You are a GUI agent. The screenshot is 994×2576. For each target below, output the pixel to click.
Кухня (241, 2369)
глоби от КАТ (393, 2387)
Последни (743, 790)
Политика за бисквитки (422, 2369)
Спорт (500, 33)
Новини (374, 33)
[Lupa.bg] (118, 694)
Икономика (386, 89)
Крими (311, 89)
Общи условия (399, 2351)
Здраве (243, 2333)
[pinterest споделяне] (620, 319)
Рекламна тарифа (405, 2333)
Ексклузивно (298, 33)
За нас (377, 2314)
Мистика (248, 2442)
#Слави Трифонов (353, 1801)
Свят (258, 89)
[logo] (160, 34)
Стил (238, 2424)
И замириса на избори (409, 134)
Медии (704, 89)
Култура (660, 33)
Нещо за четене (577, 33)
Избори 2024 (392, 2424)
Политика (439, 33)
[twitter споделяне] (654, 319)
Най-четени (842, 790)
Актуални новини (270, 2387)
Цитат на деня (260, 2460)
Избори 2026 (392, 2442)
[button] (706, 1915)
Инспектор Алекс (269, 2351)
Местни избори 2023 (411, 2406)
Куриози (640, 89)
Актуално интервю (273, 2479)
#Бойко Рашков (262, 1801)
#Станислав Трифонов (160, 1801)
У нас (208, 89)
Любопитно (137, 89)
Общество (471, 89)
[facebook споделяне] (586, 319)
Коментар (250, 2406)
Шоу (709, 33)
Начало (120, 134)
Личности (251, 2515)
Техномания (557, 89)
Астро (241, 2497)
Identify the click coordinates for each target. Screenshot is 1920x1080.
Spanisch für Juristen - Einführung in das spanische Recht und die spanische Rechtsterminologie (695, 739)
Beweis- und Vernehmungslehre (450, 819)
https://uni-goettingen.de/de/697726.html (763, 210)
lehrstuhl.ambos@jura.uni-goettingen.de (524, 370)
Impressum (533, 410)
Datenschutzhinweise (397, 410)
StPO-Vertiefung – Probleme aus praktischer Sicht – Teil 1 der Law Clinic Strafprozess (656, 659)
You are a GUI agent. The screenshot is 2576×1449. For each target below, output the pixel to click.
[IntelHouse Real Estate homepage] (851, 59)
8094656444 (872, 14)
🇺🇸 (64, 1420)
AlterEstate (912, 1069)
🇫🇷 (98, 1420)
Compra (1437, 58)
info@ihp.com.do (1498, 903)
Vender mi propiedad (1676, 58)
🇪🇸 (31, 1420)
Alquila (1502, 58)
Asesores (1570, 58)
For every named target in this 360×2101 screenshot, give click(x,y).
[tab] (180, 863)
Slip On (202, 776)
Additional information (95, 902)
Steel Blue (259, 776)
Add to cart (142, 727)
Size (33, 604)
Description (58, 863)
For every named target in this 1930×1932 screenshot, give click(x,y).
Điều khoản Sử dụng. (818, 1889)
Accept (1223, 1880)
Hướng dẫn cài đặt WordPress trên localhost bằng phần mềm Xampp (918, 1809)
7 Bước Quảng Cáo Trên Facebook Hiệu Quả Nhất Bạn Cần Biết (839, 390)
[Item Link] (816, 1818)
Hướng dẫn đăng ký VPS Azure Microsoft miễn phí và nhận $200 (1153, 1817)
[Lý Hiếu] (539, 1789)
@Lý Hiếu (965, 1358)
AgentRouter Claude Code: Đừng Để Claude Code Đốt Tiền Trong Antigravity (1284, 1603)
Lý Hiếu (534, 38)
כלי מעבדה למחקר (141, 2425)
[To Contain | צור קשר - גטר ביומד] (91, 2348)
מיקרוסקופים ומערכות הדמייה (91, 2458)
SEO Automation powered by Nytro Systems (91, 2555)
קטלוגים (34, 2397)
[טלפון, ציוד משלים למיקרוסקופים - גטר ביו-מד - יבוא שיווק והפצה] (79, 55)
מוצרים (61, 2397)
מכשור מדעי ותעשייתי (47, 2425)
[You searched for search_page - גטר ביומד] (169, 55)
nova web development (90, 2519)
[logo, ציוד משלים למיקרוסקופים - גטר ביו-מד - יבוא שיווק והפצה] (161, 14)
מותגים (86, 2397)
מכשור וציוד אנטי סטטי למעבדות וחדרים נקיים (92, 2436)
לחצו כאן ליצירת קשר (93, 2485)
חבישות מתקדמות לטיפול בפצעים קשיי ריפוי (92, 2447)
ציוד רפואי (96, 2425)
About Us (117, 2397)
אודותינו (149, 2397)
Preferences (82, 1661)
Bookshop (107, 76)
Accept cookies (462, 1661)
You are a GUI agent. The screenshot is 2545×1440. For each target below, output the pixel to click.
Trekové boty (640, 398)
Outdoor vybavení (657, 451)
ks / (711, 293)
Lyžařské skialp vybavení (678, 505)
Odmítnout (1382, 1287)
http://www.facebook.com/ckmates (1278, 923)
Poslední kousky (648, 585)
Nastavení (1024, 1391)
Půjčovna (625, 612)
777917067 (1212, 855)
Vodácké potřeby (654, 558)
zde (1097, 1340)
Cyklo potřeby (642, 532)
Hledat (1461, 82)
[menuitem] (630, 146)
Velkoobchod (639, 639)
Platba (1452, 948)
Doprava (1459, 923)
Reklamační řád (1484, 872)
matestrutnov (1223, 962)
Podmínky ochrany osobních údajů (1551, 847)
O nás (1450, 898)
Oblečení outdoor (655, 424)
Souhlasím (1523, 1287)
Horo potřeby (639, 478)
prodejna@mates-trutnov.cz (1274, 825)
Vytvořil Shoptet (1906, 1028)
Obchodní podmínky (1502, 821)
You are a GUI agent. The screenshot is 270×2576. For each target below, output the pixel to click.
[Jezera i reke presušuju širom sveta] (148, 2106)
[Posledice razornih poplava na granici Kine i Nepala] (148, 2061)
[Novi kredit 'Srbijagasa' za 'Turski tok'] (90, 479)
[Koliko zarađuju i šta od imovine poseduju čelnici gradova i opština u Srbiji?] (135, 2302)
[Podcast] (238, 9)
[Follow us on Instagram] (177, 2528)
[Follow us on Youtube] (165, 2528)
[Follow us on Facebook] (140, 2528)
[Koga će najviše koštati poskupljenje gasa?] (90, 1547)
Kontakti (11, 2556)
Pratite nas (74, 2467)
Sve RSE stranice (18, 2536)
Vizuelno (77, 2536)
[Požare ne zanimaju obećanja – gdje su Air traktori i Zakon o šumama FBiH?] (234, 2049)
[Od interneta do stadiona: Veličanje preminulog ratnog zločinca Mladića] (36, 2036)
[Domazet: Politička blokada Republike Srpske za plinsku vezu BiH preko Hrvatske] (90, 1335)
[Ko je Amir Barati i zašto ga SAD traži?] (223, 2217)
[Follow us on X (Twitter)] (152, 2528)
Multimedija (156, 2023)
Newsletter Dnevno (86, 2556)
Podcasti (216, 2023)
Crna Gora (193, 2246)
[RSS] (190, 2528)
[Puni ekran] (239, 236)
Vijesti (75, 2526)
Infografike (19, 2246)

+ + +

Copy out the listing above, line by line and exactly, from its first line to the line holding "[Lupa.bg] (118, 694)", inclusive.

◆ RESULT OF THIS EXERCISE
You are a GUI agent. The screenshot is 994×2576. For each target below, output the pixel to click.
Кухня (241, 2369)
глоби от КАТ (393, 2387)
Последни (743, 790)
Политика за бисквитки (422, 2369)
Спорт (500, 33)
Новини (374, 33)
[Lupa.bg] (118, 694)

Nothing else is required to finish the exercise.